> [What you are asked to do] Below is a set of entries; give all of them again exactly.

> [Records for the exercise]
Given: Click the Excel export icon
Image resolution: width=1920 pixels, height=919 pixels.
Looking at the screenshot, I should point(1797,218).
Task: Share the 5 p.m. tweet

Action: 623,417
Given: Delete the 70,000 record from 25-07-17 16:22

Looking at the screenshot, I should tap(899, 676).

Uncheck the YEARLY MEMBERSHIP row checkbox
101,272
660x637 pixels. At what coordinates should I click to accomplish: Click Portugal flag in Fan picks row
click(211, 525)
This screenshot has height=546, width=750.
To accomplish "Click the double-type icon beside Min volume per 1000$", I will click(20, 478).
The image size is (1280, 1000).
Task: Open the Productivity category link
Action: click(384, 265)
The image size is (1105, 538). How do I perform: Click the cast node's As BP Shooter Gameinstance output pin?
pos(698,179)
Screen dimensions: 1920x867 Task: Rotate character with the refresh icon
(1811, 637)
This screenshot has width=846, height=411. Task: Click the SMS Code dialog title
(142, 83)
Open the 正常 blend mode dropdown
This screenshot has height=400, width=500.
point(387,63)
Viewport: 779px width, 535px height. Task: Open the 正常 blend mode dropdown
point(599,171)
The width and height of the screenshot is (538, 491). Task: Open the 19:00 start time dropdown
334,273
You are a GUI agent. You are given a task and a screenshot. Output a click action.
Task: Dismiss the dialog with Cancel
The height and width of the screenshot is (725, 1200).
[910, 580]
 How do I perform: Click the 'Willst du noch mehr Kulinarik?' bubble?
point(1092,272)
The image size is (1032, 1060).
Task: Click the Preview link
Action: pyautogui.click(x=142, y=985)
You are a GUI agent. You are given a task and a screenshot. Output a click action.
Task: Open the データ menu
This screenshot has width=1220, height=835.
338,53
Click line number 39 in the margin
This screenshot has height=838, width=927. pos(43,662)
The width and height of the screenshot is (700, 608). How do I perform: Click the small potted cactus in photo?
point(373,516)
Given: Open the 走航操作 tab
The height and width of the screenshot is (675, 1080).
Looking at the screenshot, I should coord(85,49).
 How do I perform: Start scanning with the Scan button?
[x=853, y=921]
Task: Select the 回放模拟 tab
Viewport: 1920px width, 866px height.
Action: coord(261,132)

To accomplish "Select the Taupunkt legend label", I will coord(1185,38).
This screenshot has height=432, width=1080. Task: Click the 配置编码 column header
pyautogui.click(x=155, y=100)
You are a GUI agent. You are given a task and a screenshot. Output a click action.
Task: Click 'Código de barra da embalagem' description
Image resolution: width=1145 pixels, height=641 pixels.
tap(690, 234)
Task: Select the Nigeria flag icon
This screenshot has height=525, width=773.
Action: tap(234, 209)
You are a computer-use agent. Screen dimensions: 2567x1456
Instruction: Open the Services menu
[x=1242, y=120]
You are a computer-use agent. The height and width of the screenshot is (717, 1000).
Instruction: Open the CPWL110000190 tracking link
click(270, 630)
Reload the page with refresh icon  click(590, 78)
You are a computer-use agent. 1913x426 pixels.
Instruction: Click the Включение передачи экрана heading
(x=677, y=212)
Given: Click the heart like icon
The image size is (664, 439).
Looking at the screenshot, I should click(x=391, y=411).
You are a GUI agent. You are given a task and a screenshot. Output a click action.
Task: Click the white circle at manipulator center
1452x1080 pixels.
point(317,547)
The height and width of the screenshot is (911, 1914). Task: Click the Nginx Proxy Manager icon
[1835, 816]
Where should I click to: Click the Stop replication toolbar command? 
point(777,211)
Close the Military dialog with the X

> [Response to this task]
Given: Click the Excel export icon
Image resolution: width=1920 pixels, height=919 pixels.
Looking at the screenshot, I should point(1797,218).
Task: Share the 5 p.m. tweet

Action: 623,417
Given: Delete the 70,000 record from 25-07-17 16:22

Looking at the screenshot, I should tap(899, 676).

Uncheck the YEARLY MEMBERSHIP row checkbox
101,272
660x637 pixels. At what coordinates should I click to accomplish: Click Portugal flag in Fan picks row
click(211, 525)
This screenshot has height=546, width=750.
To accomplish "Click the double-type icon beside Min volume per 1000$", I will click(20, 478).
The image size is (1280, 1000).
Task: Open the Productivity category link
Action: click(384, 265)
The image size is (1105, 538). How do I perform: Click the cast node's As BP Shooter Gameinstance output pin?
pos(698,179)
Screen dimensions: 1920x867 Task: Rotate character with the refresh icon
(1811, 637)
This screenshot has width=846, height=411. Task: Click the SMS Code dialog title
(142, 83)
Open the 正常 blend mode dropdown
This screenshot has height=400, width=500.
point(387,63)
Viewport: 779px width, 535px height. Task: Open the 正常 blend mode dropdown
point(599,171)
The width and height of the screenshot is (538, 491). Task: Open the 19:00 start time dropdown
334,273
You are a GUI agent. You are given a task and a screenshot. Output a click action.
Task: Dismiss the dialog with Cancel
The height and width of the screenshot is (725, 1200).
[910, 580]
 How do I perform: Click the 'Willst du noch mehr Kulinarik?' bubble?
point(1092,272)
The image size is (1032, 1060).
Task: Click the Preview link
Action: pyautogui.click(x=142, y=985)
You are a GUI agent. You are given a task and a screenshot. Output a click action.
Task: Open the データ menu
This screenshot has width=1220, height=835.
338,53
Click line number 39 in the margin
This screenshot has height=838, width=927. pos(43,662)
The width and height of the screenshot is (700, 608). How do I perform: Click the small potted cactus in photo?
point(373,516)
Given: Open the 走航操作 tab
The height and width of the screenshot is (675, 1080).
Looking at the screenshot, I should coord(85,49).
 How do I perform: Start scanning with the Scan button?
[x=853, y=921]
Task: Select the 回放模拟 tab
Viewport: 1920px width, 866px height.
Action: coord(261,132)

To accomplish "Select the Taupunkt legend label", I will coord(1185,38).
This screenshot has height=432, width=1080. Task: Click the 配置编码 column header
pyautogui.click(x=155, y=100)
You are a GUI agent. You are given a task and a screenshot. Output a click action.
Task: Click 'Código de barra da embalagem' description
Image resolution: width=1145 pixels, height=641 pixels.
tap(690, 234)
Task: Select the Nigeria flag icon
This screenshot has height=525, width=773.
Action: tap(234, 209)
You are a computer-use agent. Screen dimensions: 2567x1456
Instruction: Open the Services menu
[x=1242, y=120]
You are a computer-use agent. The height and width of the screenshot is (717, 1000).
Instruction: Open the CPWL110000190 tracking link
click(270, 630)
Reload the page with refresh icon  click(590, 78)
You are a computer-use agent. 1913x426 pixels.
Instruction: Click the Включение передачи экрана heading
(x=677, y=212)
Given: Click the heart like icon
The image size is (664, 439).
Looking at the screenshot, I should click(x=391, y=411).
You are a GUI agent. You are given a task and a screenshot. Output a click action.
Task: Click the white circle at manipulator center
1452x1080 pixels.
point(317,547)
The height and width of the screenshot is (911, 1914). Task: Click the Nginx Proxy Manager icon
[1835, 816]
Where should I click to: Click the Stop replication toolbar command? 
point(777,211)
Close the Military dialog with the X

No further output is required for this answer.